第四十一話 不穏なる静寂
小原の先陣を壊滅させた勝利の余韻は、宮浦の海を包む黒煙とともに、瞬く間に掻き消された。
「……あれを見ろ。海が、真っ黒に染まっとる」
源爺が、血に汚れた手で刀を掴んだまま低く呻いた。
大三島の沖合、水平線がにわかに漆黒の軍勢で埋め尽くされていく。それは先ほどの小原勢とは桁が違った。
周防長門の本国より送り込まれた、総大将・陶隆房直属の水軍主力――。敗戦の報に業を煮やした大内義隆が、瀬戸内の覇権を完全に掌握すべく投入した、正真正銘の「本隊」である。

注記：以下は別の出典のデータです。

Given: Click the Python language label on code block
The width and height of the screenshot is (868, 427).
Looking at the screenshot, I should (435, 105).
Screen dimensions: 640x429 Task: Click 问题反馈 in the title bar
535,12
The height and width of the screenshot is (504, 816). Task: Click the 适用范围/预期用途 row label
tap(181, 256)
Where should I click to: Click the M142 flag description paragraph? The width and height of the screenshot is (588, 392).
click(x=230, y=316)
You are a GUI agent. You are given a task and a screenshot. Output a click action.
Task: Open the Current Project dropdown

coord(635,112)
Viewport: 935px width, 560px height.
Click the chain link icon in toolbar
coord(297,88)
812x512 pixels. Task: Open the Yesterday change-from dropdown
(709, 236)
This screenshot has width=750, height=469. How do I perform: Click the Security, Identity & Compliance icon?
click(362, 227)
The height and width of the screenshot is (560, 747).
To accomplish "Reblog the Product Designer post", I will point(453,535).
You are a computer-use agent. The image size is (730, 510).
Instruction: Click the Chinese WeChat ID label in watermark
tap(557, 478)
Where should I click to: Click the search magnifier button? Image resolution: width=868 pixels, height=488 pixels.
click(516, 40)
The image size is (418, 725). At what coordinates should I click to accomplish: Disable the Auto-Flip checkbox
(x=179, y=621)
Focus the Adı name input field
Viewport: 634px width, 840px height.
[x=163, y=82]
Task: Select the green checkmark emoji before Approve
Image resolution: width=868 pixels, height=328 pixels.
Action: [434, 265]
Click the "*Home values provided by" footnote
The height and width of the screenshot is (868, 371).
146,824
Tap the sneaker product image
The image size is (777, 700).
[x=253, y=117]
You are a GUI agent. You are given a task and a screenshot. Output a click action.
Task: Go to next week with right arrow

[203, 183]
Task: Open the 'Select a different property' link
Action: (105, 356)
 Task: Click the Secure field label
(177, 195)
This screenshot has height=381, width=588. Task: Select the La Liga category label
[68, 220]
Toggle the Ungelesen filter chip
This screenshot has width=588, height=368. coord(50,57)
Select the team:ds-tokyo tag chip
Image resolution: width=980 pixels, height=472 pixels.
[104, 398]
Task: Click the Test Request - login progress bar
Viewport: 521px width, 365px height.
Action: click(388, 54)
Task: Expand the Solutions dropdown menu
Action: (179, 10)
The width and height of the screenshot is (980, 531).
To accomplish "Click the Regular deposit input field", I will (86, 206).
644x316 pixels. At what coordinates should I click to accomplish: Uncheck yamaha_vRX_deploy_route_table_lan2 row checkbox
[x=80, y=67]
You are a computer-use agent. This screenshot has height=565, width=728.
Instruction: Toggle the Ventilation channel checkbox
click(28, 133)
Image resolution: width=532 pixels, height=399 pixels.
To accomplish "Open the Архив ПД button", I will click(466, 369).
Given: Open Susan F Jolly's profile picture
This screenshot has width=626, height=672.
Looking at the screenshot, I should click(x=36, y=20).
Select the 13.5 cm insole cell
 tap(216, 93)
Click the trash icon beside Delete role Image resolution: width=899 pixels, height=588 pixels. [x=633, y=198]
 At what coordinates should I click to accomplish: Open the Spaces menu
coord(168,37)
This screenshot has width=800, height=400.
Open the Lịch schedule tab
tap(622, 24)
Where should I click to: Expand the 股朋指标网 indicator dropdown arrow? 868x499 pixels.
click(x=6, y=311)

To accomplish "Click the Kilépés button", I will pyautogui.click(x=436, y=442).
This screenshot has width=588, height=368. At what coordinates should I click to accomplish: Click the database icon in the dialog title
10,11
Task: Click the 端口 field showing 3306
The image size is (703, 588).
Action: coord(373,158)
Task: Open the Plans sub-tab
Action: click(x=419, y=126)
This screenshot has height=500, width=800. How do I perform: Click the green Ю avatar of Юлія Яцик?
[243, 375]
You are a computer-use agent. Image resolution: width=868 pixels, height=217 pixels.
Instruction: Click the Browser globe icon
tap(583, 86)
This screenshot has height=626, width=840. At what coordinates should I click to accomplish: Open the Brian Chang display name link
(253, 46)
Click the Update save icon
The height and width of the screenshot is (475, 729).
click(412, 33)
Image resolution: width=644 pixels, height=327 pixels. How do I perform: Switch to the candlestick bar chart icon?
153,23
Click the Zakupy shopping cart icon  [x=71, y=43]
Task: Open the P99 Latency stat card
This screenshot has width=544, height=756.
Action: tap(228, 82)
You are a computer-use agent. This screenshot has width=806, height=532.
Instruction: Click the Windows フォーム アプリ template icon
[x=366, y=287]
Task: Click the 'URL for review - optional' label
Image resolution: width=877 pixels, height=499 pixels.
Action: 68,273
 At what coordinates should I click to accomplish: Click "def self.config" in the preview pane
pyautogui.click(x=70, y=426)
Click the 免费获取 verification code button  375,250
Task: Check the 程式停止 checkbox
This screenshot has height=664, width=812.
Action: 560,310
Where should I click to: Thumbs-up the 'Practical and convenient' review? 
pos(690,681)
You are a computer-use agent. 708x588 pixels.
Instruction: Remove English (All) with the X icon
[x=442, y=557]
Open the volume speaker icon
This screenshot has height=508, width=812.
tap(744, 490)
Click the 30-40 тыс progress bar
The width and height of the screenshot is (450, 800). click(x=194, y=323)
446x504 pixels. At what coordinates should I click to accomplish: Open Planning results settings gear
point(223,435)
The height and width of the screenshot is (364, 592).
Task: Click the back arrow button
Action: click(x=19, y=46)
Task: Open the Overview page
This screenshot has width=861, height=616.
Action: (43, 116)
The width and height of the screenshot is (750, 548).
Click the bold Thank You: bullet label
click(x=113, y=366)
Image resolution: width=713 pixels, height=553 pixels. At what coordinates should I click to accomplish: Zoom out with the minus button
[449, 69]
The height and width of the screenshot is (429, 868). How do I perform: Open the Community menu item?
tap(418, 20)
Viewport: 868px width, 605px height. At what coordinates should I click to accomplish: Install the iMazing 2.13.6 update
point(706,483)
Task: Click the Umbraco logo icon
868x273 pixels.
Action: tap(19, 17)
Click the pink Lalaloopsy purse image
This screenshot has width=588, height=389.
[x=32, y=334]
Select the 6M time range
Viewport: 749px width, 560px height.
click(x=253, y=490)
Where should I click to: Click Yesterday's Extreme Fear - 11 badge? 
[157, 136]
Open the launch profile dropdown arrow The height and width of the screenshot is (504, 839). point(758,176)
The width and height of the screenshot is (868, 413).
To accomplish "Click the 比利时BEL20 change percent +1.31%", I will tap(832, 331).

「じ、爺さん……これ、本当にみんな人が動かしてる数なのかよ……」
新太が、弓を握る手を震わせながら呟く。
その視線の先では、波を割って進む安宅船の群れが、まるで動く城塞のように迫っていた。その圧倒的な質量は、見る者の心を容易くへし折るに十分な絶望感を放っている。
「へっ、数だけは一丁前じゃねえか。だがよ、この海はまだ俺たちの味方じゃ!」
新太が強がりの笑みを浮かべる。しかし、その額からは冷や汗が引きも切らず流れていた。誰もが己の恐怖と戦っていた。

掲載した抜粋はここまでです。